- Exercise details -
A word-for-word repetition of all the entries is required.

- Data for this exercise -
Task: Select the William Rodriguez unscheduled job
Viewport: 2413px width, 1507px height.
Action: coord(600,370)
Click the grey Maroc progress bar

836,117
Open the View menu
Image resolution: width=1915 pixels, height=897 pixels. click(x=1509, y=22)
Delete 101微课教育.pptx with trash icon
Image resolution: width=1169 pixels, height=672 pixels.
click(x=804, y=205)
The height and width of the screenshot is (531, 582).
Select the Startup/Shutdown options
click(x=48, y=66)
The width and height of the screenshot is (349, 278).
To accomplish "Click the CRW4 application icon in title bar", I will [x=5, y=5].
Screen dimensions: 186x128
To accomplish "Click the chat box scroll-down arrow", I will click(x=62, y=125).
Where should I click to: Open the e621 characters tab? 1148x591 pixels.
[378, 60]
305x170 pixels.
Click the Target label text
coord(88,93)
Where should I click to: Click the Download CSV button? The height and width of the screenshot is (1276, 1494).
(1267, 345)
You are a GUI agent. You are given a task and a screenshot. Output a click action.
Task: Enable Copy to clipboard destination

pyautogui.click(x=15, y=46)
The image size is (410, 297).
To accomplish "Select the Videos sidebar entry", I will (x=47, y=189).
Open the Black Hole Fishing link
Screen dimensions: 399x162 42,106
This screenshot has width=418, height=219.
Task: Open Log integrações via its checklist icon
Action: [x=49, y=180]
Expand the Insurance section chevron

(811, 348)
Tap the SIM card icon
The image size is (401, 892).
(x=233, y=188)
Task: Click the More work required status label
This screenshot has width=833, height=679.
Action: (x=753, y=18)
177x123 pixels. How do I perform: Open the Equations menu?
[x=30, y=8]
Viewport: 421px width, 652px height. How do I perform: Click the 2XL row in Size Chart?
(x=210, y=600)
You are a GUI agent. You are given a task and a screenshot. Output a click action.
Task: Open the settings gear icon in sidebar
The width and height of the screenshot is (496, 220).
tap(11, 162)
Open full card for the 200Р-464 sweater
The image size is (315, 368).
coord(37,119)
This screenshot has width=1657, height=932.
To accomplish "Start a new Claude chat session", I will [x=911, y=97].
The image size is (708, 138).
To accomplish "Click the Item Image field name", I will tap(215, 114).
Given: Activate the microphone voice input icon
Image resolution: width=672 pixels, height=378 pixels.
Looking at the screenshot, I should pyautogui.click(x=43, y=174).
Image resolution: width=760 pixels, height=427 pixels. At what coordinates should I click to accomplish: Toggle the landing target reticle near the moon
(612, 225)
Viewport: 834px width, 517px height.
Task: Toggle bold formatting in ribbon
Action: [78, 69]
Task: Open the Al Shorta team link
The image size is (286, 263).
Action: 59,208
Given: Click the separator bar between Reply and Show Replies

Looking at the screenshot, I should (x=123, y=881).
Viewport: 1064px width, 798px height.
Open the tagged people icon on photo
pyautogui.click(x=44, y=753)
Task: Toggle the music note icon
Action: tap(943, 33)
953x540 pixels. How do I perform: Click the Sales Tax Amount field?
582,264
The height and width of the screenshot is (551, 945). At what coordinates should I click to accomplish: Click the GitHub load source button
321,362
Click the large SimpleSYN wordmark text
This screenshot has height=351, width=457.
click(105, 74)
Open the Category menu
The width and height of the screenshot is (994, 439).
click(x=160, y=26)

- Solved exercise -
Task: Select the William Rodriguez unscheduled job
Viewport: 2413px width, 1507px height.
Action: coord(600,370)
Click the grey Maroc progress bar

836,117
Open the View menu
Image resolution: width=1915 pixels, height=897 pixels. click(x=1509, y=22)
Delete 101微课教育.pptx with trash icon
Image resolution: width=1169 pixels, height=672 pixels.
click(x=804, y=205)
The height and width of the screenshot is (531, 582).
Select the Startup/Shutdown options
click(x=48, y=66)
The width and height of the screenshot is (349, 278).
To accomplish "Click the CRW4 application icon in title bar", I will [x=5, y=5].
Screen dimensions: 186x128
To accomplish "Click the chat box scroll-down arrow", I will click(x=62, y=125).
Where should I click to: Open the e621 characters tab? 1148x591 pixels.
[378, 60]
305x170 pixels.
Click the Target label text
coord(88,93)
Where should I click to: Click the Download CSV button? The height and width of the screenshot is (1276, 1494).
(1267, 345)
You are a GUI agent. You are given a task and a screenshot. Output a click action.
Task: Enable Copy to clipboard destination

pyautogui.click(x=15, y=46)
The image size is (410, 297).
To accomplish "Select the Videos sidebar entry", I will (x=47, y=189).
Open the Black Hole Fishing link
Screen dimensions: 399x162 42,106
This screenshot has width=418, height=219.
Task: Open Log integrações via its checklist icon
Action: [x=49, y=180]
Expand the Insurance section chevron

(811, 348)
Tap the SIM card icon
The image size is (401, 892).
(x=233, y=188)
Task: Click the More work required status label
This screenshot has width=833, height=679.
Action: (x=753, y=18)
177x123 pixels. How do I perform: Open the Equations menu?
[x=30, y=8]
Viewport: 421px width, 652px height. How do I perform: Click the 2XL row in Size Chart?
(x=210, y=600)
You are a GUI agent. You are given a task and a screenshot. Output a click action.
Task: Open the settings gear icon in sidebar
The width and height of the screenshot is (496, 220).
tap(11, 162)
Open full card for the 200Р-464 sweater
The image size is (315, 368).
coord(37,119)
This screenshot has width=1657, height=932.
To accomplish "Start a new Claude chat session", I will [x=911, y=97].
The image size is (708, 138).
To accomplish "Click the Item Image field name", I will tap(215, 114).
Given: Activate the microphone voice input icon
Image resolution: width=672 pixels, height=378 pixels.
Looking at the screenshot, I should pyautogui.click(x=43, y=174).
Image resolution: width=760 pixels, height=427 pixels. At what coordinates should I click to accomplish: Toggle the landing target reticle near the moon
(612, 225)
Viewport: 834px width, 517px height.
Task: Toggle bold formatting in ribbon
Action: [78, 69]
Task: Open the Al Shorta team link
The image size is (286, 263).
Action: 59,208
Given: Click the separator bar between Reply and Show Replies

Looking at the screenshot, I should (x=123, y=881).
Viewport: 1064px width, 798px height.
Open the tagged people icon on photo
pyautogui.click(x=44, y=753)
Task: Toggle the music note icon
Action: tap(943, 33)
953x540 pixels. How do I perform: Click the Sales Tax Amount field?
582,264
The height and width of the screenshot is (551, 945). At what coordinates should I click to accomplish: Click the GitHub load source button
321,362
Click the large SimpleSYN wordmark text
This screenshot has height=351, width=457.
click(105, 74)
Open the Category menu
The width and height of the screenshot is (994, 439).
click(x=160, y=26)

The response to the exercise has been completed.